Furthermore, what people really failed to anticipate was that calling this election would boost Canada’s far-right party, the People’s Party of Canada, which crashed and burned in the last election. Taking their cues from south of the border, Canada’s QAnon followers have largely lined up behind former Conservative Party leadership candidate (and former cabinet minister) Maxime Bernier, who founded the People’s Party. Bernier’s far-right big-tent party is unlikely to even win a seat, let alone form a government or opposition party.
But his followers have nonetheless made an impression — not least by pelting Trudeau with gravel, forcing the cancellation of Trudeau’s campaign rallies, and convincing an unfortunate number of otherwise level-headed pundits to wonder aloud whether, despite the boorish behaviour, the party deserves a seat at the table.
In an election remarkable chiefly for its lack of new ideas or fresh thinking, the referendum on Trudeau has wound up giving a lot of attention to those representing Canada’s worst inclinations — something Canada’s establishment news media was all too happy to boost.
Some conservative commentators are sounding the alarm that Bernier’s bounding popularity may split the conservative vote and ultimately help Trudeau. But it’s the actions — or lack thereof — of far more mainstream conservative Canadian politicians who may provide Trudeau with an unlikely late-stage assist.
Alberta Premier Jason Kenney’s declaration on September 15 that his province is in a state of emergency driven by a fourth wave of COVID-19 may both end his own career and topple conservative leader O’Toole, who has praised Kenney’s largely hands-off handling of the pandemic. Kenney’s “open for summer” plan and over-reliance on rapid testing while refusing a vaccine passport system that was adopted by other provinces made a bad situation worse.
(Among Canada’s 10 premiers, Kenney has consistently polled dead last for his handling of the pandemic and was essentially absent from the federal campaign.)
Trudeau has wasted no time since the declaration, arguing that O’Toole has already demonstrated he’s not fit to lead the country through what remains of the pandemic.
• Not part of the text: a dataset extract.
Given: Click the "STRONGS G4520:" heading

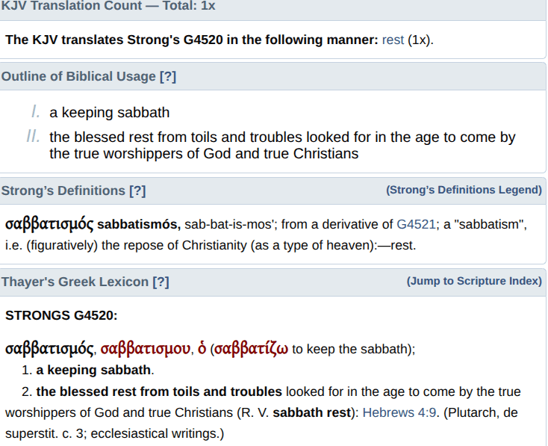Looking at the screenshot, I should pos(61,315).
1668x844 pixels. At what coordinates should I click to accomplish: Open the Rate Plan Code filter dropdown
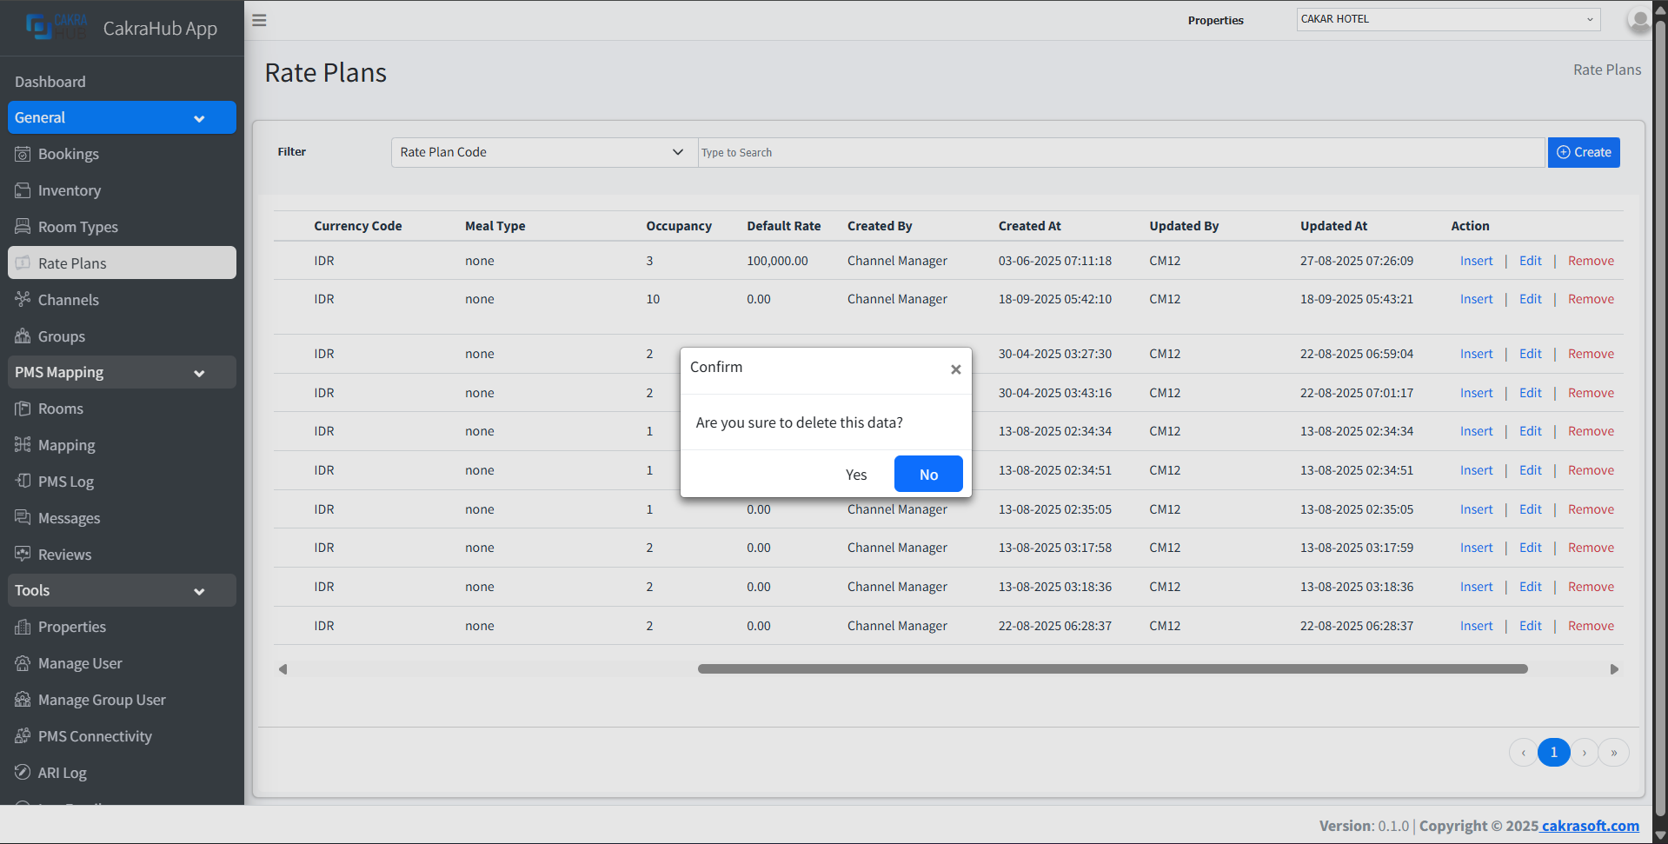point(542,152)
It’s unlikely this in and of itself will be enough to shift Trudeau’s fortunes and deliver him the majority government this entire effort was meant to secure. The Trudeaumania of 2015 and 2016 was largely a product of Canadians having grown tired of the arrogant paternalism of former prime minister Stephen Harper. Trudeau’s progressive golden boy image was only reinforced by 2016 and the contrast with the winner of the US presidential election that year.
The honeymoon is now over. Trudeau has reneged on key campaign points that were broadly appealing — including backtracking on tax hikes on the wealthiest Canadians and promising to spearhead electoral reform — and has weathered major scandals that remind Canadians they traded in the arrogance born from winning elections to that derived from being a member of a political dynasty.
A last-minute appeal to Canadians from former US president Barack Obama to vote for “his friend” Trudeau — and an endorsement from former US secretary of state Hillary Clinton — hints strongly at campaign directors pulling out all the stops to remind Canadians that even if they’re ambivalent about Trudeau, he’s the preferred candidate of neoliberal global elites.
We’ll soon find out if that kind of star power has any pull left. There’s a chance, albeit an increasingly slim one, that Trudeau’s gamble will only prove how disconnected Canada’s political elite is from the mass of its citizenry.